英語版ウィキペディア(Wikipedia)の記事「VTuber」のトップ画像は、バーチャルライバーグループ・にじさんじの伏見ガクさんになっています。
(より正しくいえば、伏見ガクさんとは似て非なる存在なのですが、ここでは置いておきます)
なぜ彼の画像が使われているのでしょうか。

英語版ウィキペディア(Wikipedia)の記事「VTuber」/画像はスクリーンショット
その理由は、スクリーンショットの元となった配信のアーカイブに、クリエイティブ・コモンズ著作権表示必須ライセンスが適用されているためです。
よりかみ砕いていうと、出典元であるこの配信のURLさえ示せば、この配信アーカイブ全体が、伏見ガクさん本人および、にじさんじ運営のANYCOLOR株式会社の許可を取ることなく、利用できる状態なのです。
2つあるYouTubeのライセンス
上の配信アーカイブの概要欄の下部をご覧ください。「ライセンス クリエイティブ・コモンズ著作権表示必須ライセンス(再利用を許可する)」とあります(記事公開時)。
YouTubeでは、標準のライセンスと、この「クリエイティブ・コモンズ著作権表示必須ライセンス(以下CC BY)」の2つが選べます。後者を選ぶと、無許可で作品の改変や商用利用が可能です。
だからこそ、英語版ウィキペディアのVTuberの記事のトップ画像が伏見ガクさんなのです。ウィキペディアに限らず、どこでも使えるライセンスでアーカイブが公開されているからなのです。
また、おそらく、コメントの流れる様子や時間表示、そして中央に本人がバストアップで表示されており、配信画面としてよくある見え方なのも、理由として考えられます。
にじさんじ、ホロライブのVTuberのスクショが使用可能
他にも、「Category:Screenshots of Virtual YouTubers」というページ(外部リンク)には、同様にCC BYで公開されたYouTube動画のスクリーンショットが集まっています。

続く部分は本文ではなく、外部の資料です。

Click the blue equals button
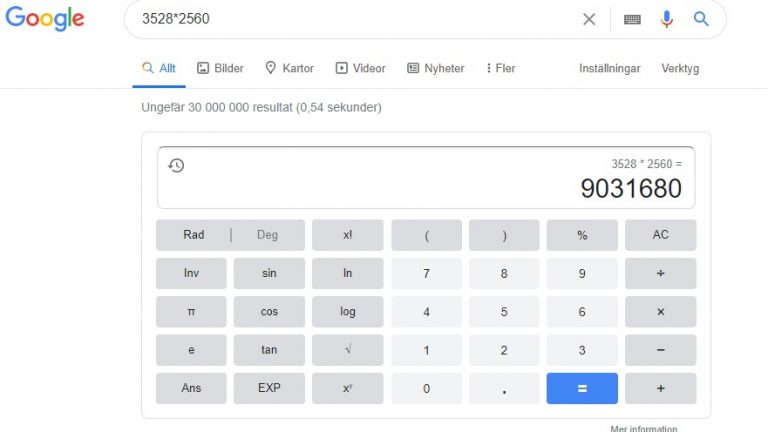Screen dimensions: 768x432 point(582,388)
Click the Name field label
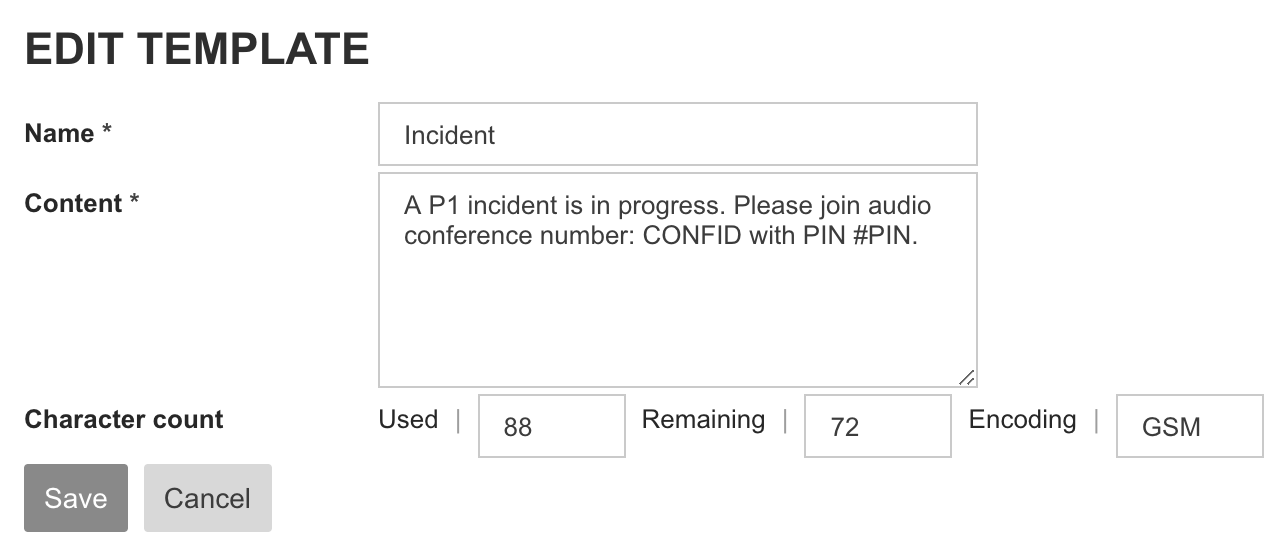1282x554 pixels. [x=59, y=133]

明らかにANYCOLOR社やカバー社(ホロライブ運営)が権利を持っているVTuberたちのスクリーンショットもありますが、出典元を明記すれば許可なく使えます。
また、このライセンスは取り消すことができません。クリエイティブ・コモンズのよくある質問のページ(外部リンク)には、以下のようにあります。

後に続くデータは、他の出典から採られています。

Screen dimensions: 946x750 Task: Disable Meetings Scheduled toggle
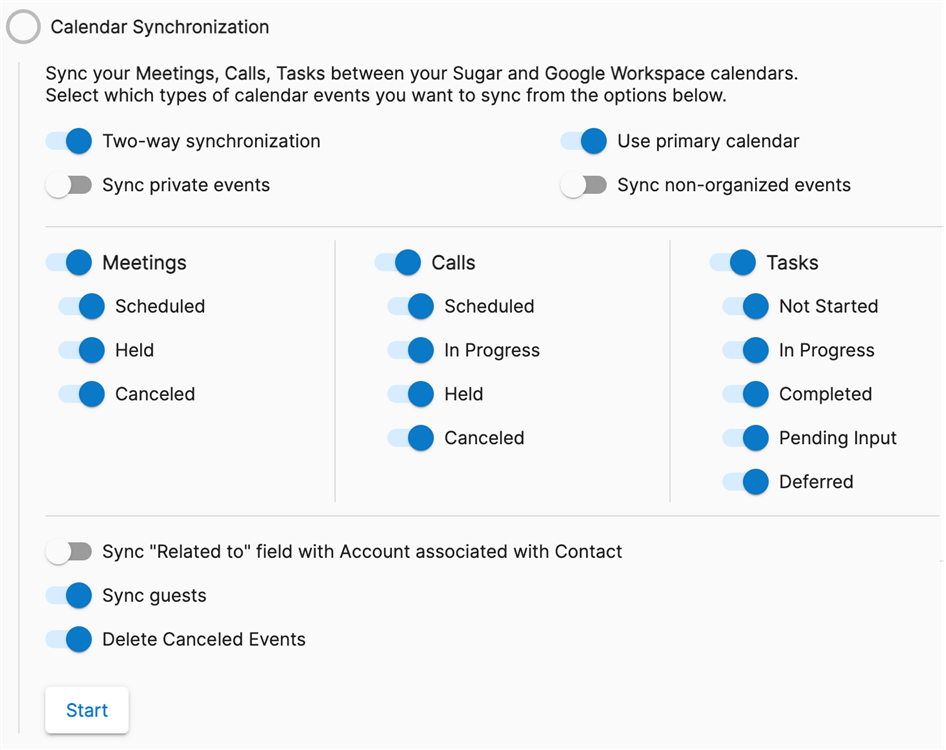[82, 307]
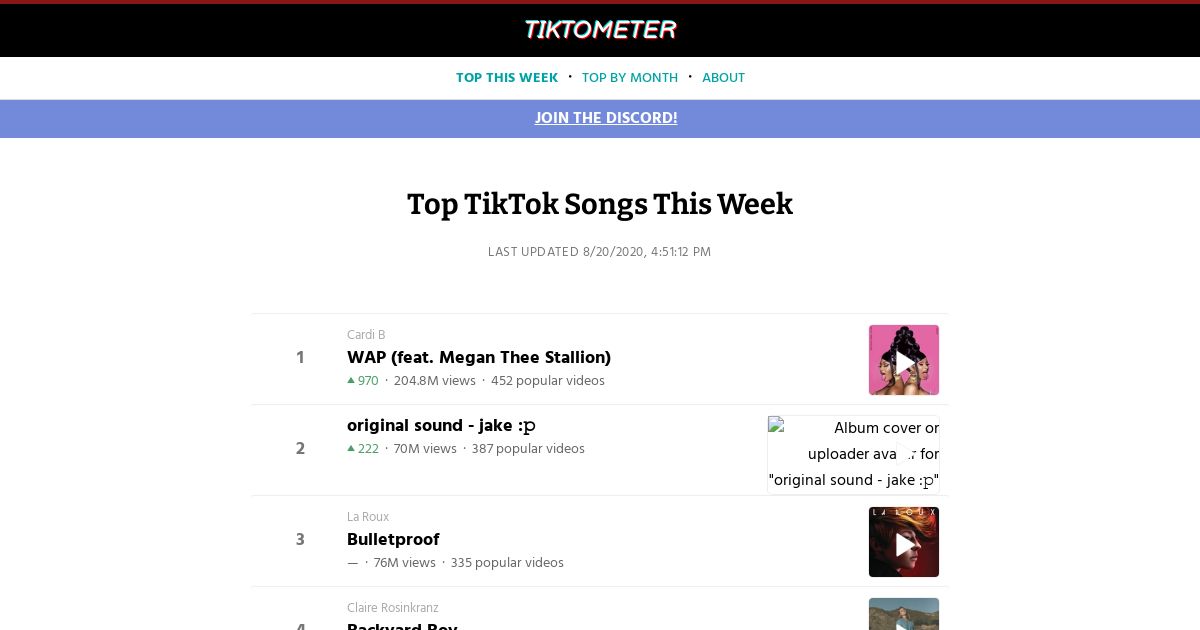Click the Top TikTok Songs This Week heading
The height and width of the screenshot is (630, 1200).
tap(600, 204)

CCライセンスは、取り消せません。(中略)許諾者としてあなたはCCライセンスに基づく配布を、いつでも停止することができます。しかし、コピーした作品を利用できる人は、CCライセンスに基づいて作品を再配布し続けることができます。(筆者訳) CC licenses are not revocable.(中略)As a licensor, you may stop distributing under the CC license at any time, but anyone who has access to a copy of the material may continue to redistribute it under the CC license terms. (from What if I change my mind about using a CC license?クリエイティブ・コモンズのよくある質問のページから
配信アーカイブを削除したとしても、すでにスクリーンショットはウィキメディア・コモンズにあります。CCライセンスに基づく限り、その配布・利用を止めることはできません。
クリエイティブ・コモンズを活用するVTuberたち
このクリエイティブ・コモンズを活用する企業勢VTuberもいます。例えば、ロート製薬の公式VTuber・根羽清ココロさんです。
彼女のチャンネルではライセンスが使い分けられており、ロート製薬および同社の製品を紹介する動画にはクリエイティブ・コモンズを適用し、ゲーム実況や雑談動画には通常のYouTubeライセンスを適用しています。
もう一人、株式会社ゆにクリエイトが運営する事務所「ライヴラリ」所属するVTuber・餅月ひまりさんも挙げられます。

https://commons.wikimedia.org/wiki/File:Himari_Mochizuki_2020.jpg via wikimediacommons(CC BY 3.0)
とあるウィキペディアンが株式会社ゆにクリエイトと交渉し、彼女の画像を1枚、クリエイティブ・コモンズのライセンスの下、提供することとなったのです。
日本語版ウィキペディアの本人の記事(外部リンク)にもその画像が使われています。
もとより彼女はウィキペディアに載ることを希望していました。一度は記事ができたものの、削除され、その悔しさを動画にまとめました。
その動画にCC BYを適用することで、自らの肖像をウィキメディア・コモンズに提供することが可能になり、再び記事が作成されたのです。
もちろんこれは企業側の協力や同意があってこそです。そしてこの例のように、クリエイティブ・コモンズは、仕組みを把握して活用すれば、とても使い勝手のいいライセンスです。
もしあなたがYouTubeに動画をアップする時は、先の展開までよく考えてライセンスを選ぶことをお勧めします。
(※編集部)記事初出時、一部記述に誤りがございました。お詫びして訂正いたします。